SAM_1276.jpgchicaAl inicio mismo de la trilla usted tendrá una medida de lo que viene. Apenas se pone un pie en el camino que empieza al final de la playa de Matadeiro (pegada a Armazao) y uno empieza a separase del mar aparece una pendiente rocosa, pronunciada y fangosa, donde hay que regular las fuerzas para no quemarse. No parece Brasil. Bebemos agua: no vamos ni 20 minutos de travesía. El camino es una serpiente de piedra que baja y sube, se enrolla y se desenrolla.

El que ve que eso es mucho, debe desistir ahora mismo. El camino es extremadamente técnico, ideal para quienes asuman el desafío de trepar en la montaña, pero puede resultar un escollo difícil de superar si uno no tiene cierto entrenamiento, carece de estado físico. O, simplemente, no disfruta de trillas extenuantes y el prefiere el clásico Brasil de caipirinhas y arenas blancas.

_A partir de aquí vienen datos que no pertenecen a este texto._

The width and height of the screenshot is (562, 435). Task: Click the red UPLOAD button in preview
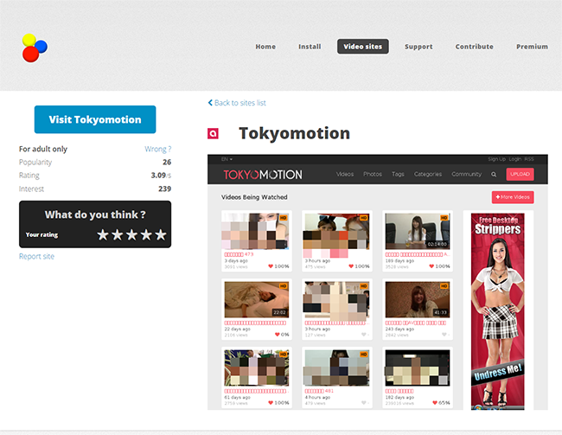point(520,174)
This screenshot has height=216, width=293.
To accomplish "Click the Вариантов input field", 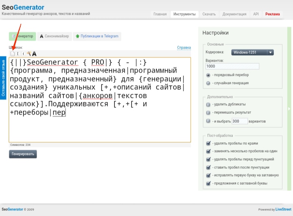I will pos(233,66).
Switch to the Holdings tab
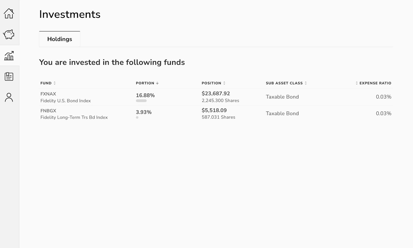Screen dimensions: 413x248 tap(60, 39)
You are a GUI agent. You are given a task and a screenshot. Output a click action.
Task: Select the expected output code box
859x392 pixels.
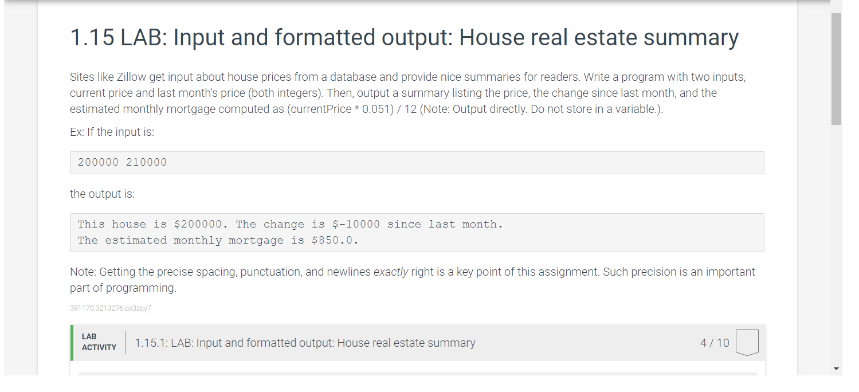[417, 232]
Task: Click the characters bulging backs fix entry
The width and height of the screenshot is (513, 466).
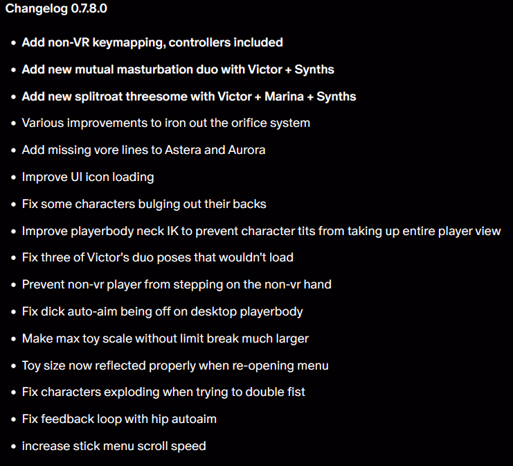Action: [144, 204]
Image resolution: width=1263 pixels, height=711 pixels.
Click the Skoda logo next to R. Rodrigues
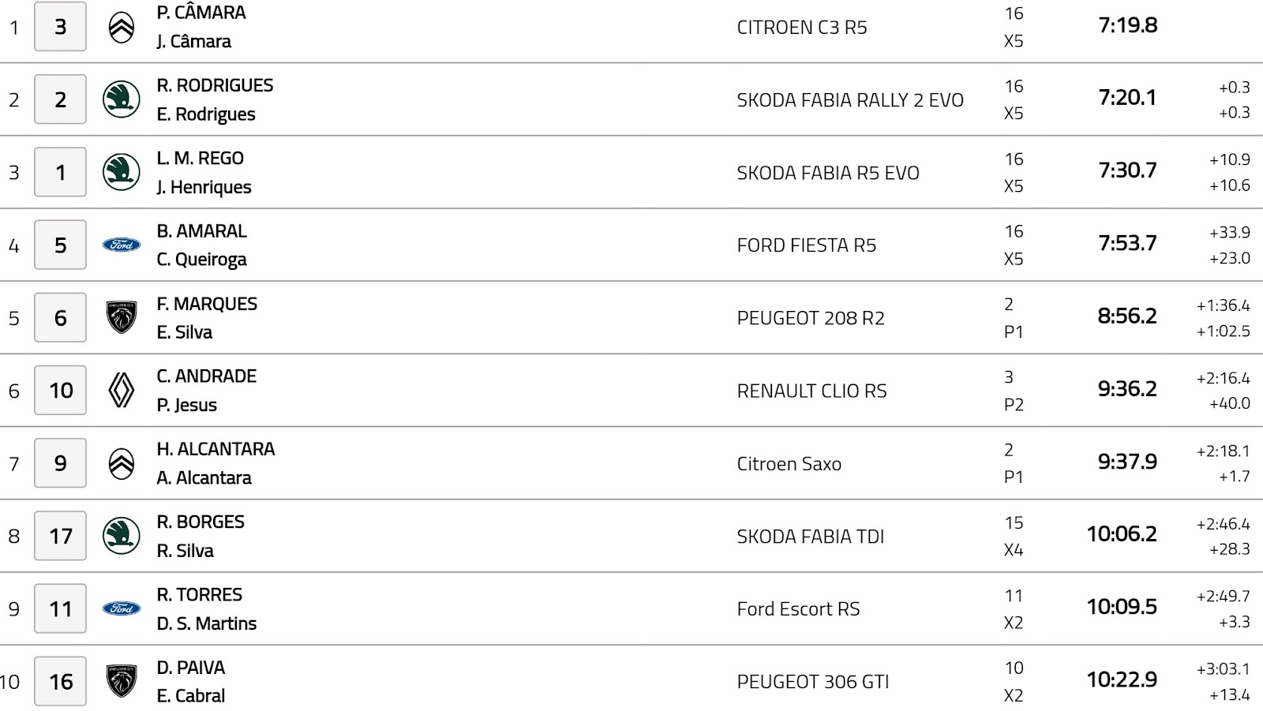click(122, 99)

Así, entre subidas, largos espacios fangosos por la propia agua del morro, y caminos estrechos de esos que rayan las piernas si uno está en pantalones cortos, ocurre toda la trilla que conecta la única playa a la que sólo puede llegarse a pie. Cuando vamos casi dos horas de caminata y nos acercamos al mar aparece el cielo, se abre el camino. Entonces sí, nos llenamos los pulmones con el aire del mar, que ruge entre las rocas como un león herido.

“Mucha gente que sube montañas en Europa dice que esa trilla es la más difícil de esta isla de Brasil”, había dicho Ana, la dueña de Lemuria Aparts, que también hizo este camino en la que, confesó, fue su peor experiencia en un morro de este o de cualquier otro país.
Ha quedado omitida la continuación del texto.